# Exercise instructions:
1. From the Patients' Bill of Rights passage, extract word for word the part that opens with the words containing "PROCEDURAL TACTICS SHOULD" and closes with "legislation without delay.".
2. According to the Patients' Bill of Rights passage, how many groups have endorsed the Norwood-Dingell legislation?
3. Please carry on the Patients' Bill of Rights passage from the point where it stops.

President Clinton Urges Senate Republicans to Pass a Real Patients' Bill of Rights Without Delay, Launches Patients' Rights Tour 2000
September 14, 2000
Today, President Clinton will call on the Senate Republican leadership to bring the bipartisan Norwood-Dingell Patients' Bill of Rights legislation to a vote and pass the bill without further delay. The President will underscore his concern about, and disappointment with, threats by some within the Senate Republican leadership to use procedural tactics, such as a filibuster, to thwart the will of the majority. The President and Ron Pollack, Executive Director of Families USA, will be joined by the American Medical Association's Dr. Andy Anderson and doctors from the American Osteopathic Association, in launching the Patients' Rights Tour 2000, a national tour sponsored by Families USA and grassroots organizations to highlight the costs and consequences to millions of Americans of delaying passage of this critical legislation.
PRESIDENT CLINTON CHALLENGES THE SENATE TO VOTE ON THE NORWOOD-DINGELL PATIENTS' BILL OF RIGHTS. The President will point out that a majority of the Senate supports a strong, enforceable, Patients' Bill of Rights similar to the bipartisan Norwood-Dingell legislation, and will challenge the Leadership to bring it up for a vote. This legislation is endorsed by over 300 health care provider and consumer advocacy groups, and is the only bipartisan proposal currently being considered that includes:
- Protections for all Americans in all health plans;
- Protections from financial sanctions for patients receiving emergency room care;
- Guarantees that assure access to necessary and accessible health care specialists;
- Guarantees that assure access to a fair and timely internal and independent external appeals process to address health plan grievances; and
- Meaningful enforcement mechanisms that ensure recourse for patients who have been harmed as a result of a health plan's actions.
PROCEDURAL TACTICS SHOULD NOT BE USED TO PREVENT THE PASSAGE OF A STRONG PATIENTS' BILL OF RIGHTS. President Clinton will reiterate his concern that Senate Republicans have indicated their intention to filibuster this legislation and to use procedural tactics to thwart the will of the majority. He will encourage the Senate to hold a straight up-or-down vote on the Norwood-Dingell legislation without delay.

# Records shown:
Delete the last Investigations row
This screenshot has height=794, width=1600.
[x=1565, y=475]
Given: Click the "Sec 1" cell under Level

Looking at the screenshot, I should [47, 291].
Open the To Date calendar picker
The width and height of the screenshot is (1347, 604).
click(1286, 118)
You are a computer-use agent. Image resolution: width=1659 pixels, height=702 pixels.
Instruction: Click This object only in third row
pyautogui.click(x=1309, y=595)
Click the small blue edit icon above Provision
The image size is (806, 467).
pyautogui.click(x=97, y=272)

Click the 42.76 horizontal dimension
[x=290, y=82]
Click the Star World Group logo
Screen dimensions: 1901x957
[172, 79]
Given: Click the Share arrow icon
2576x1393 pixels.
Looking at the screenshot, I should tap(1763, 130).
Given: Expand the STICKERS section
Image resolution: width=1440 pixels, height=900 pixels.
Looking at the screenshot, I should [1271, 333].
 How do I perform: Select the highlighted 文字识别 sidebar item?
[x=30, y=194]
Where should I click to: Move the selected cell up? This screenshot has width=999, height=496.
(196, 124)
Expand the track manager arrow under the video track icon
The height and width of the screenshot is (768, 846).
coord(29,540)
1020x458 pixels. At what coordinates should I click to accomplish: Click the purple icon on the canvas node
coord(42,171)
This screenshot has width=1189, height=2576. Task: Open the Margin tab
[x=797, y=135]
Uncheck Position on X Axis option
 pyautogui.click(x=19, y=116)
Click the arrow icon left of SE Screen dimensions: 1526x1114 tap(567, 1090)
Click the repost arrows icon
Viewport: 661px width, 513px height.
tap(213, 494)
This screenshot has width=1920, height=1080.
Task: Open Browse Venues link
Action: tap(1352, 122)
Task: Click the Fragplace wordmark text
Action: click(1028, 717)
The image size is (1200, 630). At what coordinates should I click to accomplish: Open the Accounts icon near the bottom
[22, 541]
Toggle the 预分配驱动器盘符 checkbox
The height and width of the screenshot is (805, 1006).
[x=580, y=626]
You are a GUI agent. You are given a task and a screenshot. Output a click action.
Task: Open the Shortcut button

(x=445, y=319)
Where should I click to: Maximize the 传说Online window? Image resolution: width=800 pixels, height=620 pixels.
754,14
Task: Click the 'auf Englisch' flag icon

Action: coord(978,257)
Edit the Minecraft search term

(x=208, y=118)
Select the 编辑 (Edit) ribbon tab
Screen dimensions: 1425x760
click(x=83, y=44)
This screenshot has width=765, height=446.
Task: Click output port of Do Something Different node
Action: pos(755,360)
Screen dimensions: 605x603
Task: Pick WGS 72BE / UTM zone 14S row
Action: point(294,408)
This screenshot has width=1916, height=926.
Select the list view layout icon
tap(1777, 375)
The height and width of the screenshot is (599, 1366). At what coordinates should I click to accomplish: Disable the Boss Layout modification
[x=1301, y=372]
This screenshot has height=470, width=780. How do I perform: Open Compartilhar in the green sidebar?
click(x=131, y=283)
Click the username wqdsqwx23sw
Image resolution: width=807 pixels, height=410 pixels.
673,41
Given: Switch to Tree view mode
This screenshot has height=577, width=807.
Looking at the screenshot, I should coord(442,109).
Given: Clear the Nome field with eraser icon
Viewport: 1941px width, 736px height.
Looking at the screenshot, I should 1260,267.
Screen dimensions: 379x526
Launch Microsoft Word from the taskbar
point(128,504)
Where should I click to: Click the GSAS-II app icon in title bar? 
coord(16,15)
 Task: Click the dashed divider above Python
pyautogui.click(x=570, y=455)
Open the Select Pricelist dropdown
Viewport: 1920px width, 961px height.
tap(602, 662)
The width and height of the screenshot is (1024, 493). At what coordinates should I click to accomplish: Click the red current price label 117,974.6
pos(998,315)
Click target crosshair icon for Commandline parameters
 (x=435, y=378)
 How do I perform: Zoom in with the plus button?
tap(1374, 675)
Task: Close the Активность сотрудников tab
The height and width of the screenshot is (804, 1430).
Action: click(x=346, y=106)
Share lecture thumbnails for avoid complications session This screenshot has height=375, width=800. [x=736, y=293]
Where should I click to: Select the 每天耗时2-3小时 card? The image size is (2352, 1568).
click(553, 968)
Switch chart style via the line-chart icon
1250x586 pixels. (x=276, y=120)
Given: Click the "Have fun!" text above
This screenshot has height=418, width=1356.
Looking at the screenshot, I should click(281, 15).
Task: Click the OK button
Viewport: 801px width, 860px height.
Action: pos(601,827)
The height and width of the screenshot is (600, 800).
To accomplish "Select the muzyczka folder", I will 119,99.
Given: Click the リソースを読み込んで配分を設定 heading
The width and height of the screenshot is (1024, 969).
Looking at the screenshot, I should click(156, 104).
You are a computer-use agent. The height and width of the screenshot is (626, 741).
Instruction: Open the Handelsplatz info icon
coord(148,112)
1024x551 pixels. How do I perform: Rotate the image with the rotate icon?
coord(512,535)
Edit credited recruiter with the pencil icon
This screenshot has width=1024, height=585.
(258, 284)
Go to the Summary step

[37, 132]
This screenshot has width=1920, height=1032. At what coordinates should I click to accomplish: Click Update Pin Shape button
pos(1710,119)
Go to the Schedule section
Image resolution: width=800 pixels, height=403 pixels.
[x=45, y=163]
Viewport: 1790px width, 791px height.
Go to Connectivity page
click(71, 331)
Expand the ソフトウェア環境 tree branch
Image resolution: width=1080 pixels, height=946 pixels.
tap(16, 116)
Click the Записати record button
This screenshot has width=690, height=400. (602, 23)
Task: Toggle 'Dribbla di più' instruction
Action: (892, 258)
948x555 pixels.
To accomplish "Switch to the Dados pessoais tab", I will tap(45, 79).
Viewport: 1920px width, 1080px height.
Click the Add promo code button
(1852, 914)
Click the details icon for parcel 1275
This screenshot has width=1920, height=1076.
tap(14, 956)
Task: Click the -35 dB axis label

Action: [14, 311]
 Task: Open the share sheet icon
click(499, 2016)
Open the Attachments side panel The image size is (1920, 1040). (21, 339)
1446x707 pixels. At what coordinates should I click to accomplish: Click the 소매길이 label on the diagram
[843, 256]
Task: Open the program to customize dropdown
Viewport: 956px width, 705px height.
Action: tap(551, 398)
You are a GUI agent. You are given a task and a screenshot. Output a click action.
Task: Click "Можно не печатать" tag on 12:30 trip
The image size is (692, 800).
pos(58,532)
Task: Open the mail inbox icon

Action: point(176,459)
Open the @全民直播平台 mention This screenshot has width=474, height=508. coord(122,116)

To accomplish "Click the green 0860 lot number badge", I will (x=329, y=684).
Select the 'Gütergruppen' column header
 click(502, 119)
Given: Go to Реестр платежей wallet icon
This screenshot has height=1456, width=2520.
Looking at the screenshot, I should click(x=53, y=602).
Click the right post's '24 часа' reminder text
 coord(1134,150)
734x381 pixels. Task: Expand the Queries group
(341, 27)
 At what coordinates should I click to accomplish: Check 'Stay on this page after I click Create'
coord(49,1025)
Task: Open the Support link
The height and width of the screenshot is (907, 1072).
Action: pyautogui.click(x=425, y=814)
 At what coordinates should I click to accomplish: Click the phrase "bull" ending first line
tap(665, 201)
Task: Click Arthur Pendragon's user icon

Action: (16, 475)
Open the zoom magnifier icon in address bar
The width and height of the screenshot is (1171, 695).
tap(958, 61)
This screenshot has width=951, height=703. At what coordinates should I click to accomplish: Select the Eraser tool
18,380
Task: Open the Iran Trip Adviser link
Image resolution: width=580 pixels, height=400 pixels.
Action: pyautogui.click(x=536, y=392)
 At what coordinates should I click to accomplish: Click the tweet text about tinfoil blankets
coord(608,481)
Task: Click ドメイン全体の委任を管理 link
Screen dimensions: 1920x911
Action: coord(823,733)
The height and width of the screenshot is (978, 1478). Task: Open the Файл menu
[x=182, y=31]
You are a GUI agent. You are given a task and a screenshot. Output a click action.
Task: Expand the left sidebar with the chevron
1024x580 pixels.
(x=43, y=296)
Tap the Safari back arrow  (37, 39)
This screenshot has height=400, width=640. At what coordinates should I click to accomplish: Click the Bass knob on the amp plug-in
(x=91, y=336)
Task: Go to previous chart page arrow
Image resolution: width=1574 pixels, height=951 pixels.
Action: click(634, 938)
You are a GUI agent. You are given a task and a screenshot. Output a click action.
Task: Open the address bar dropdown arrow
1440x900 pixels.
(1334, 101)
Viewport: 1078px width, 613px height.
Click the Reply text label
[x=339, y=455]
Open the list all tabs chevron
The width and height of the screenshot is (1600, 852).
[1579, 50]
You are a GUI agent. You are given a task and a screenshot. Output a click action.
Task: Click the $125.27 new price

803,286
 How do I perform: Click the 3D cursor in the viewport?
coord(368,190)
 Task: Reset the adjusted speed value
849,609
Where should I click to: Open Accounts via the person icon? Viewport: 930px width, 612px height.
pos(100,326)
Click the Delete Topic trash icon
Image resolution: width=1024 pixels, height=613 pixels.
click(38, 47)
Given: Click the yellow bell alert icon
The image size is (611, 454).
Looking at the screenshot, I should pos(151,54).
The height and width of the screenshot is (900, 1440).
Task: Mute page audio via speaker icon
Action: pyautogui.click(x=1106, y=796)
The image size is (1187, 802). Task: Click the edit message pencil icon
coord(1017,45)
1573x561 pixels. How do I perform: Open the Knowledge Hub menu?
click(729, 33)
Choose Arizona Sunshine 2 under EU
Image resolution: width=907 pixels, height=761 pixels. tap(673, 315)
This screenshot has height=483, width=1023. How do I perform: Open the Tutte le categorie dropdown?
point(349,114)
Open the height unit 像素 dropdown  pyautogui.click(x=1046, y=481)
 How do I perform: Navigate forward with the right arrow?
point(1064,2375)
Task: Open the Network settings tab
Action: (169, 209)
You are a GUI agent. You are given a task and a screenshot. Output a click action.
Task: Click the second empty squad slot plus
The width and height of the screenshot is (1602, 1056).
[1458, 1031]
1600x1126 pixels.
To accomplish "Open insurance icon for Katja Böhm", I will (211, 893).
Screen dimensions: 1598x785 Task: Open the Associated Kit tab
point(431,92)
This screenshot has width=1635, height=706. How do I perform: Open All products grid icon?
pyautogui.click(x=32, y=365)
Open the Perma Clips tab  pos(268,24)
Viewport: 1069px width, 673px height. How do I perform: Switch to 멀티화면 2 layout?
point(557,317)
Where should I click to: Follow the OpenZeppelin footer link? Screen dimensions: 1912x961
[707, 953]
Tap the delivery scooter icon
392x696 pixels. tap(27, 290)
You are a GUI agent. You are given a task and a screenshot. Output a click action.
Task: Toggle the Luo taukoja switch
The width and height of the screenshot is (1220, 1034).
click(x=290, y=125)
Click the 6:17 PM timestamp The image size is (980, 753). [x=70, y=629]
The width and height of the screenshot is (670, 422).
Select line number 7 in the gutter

# Responses in order:
1.
PROCEDURAL TACTICS SHOULD NOT BE USED TO PREVENT THE PASSAGE OF A STRONG PATIENTS' BILL OF RIGHTS. President Clinton will reiterate his concern that Senate Republicans have indicated their intention to filibuster this legislation and to use procedural tactics to thwart the will of the majority. He will encourage the Senate to hold a straight up-or-down vote on the Norwood-Dingell legislation without delay.

2. Over 300 health care provider and consumer advocacy groups.

3.
DELAY IN PASSING THE PATIENTS' BILL OF RIGHTS THREATENS THE HEALTH OF ALMOST 50,000 AMERICANS EACH DAY. Today, Families USA will begin its Patients' Rights 2000 tour, highlighting that unnecessary delay in passing legislation to curb insurance company abuse results in harm to thousands of patients daily and millions of patients annually. According to an analysis by the Kaiser Family Foundation, each day without a strong Patients' Bill of Rights results in 49,560 people being denied care or experiencing a delay in the receipt of care.
FLAWED SENATE REPUBLICAN BILL REPRESENTS AN EMPTY PROMISE. Instead of the strong legislation passed by the House, the Republican Senate has passed a bill that would:
- Leave more than 135 million Americans without the guarantee of full protections;
- Allow health plans to subject patients accessing emergency care to high financial penalties;
- Fail to guarantee true access to necessary health care specialists;
- Fail to provide access to important clinical trials; and
- Establish a wholly inadequate enforcement mechanism that prevents patients from holding health plans accountable when they make harmful decisions.
CLINTON-GORE ADMINISTRATION'S LONGSTANDING COMMITMENT TO PROMOTING PATIENTS' RIGHTS. The Administration has a long history of promoting patients' rights, and President Clinton has already extended many of these protections through executive action to the 85 million Americans who get their health care through federal plans – from Medicare and Medicaid, to the Federal Employees Health Benefits Plan (FEHBP), to the Department of Defense and the Veterans Administration. The Administration's record on patients' rights includes:
- Appointing a Quality Commission to examine potential quality concerns in the changing health care industry. In 1997, the President created a non-partisan, broad-based Commission on quality and charged it with developing a patients' bill of rights as its first order of business. The Quality Commission released two seminal reports focusing on patient protections and quality improvement.
- Challenging Congress to Pass a Patients' Bill of Rights. In November 1997, the President accepted the Commission's recommendation that all health plans should provide strong patient protections and called on the Congress to pass a strong enforceable patients' bill of rights. He also called on the Congress to make passing the patients' bill of rights a top priority in his 1998, 1999, and 2000 State of the Union Addresses.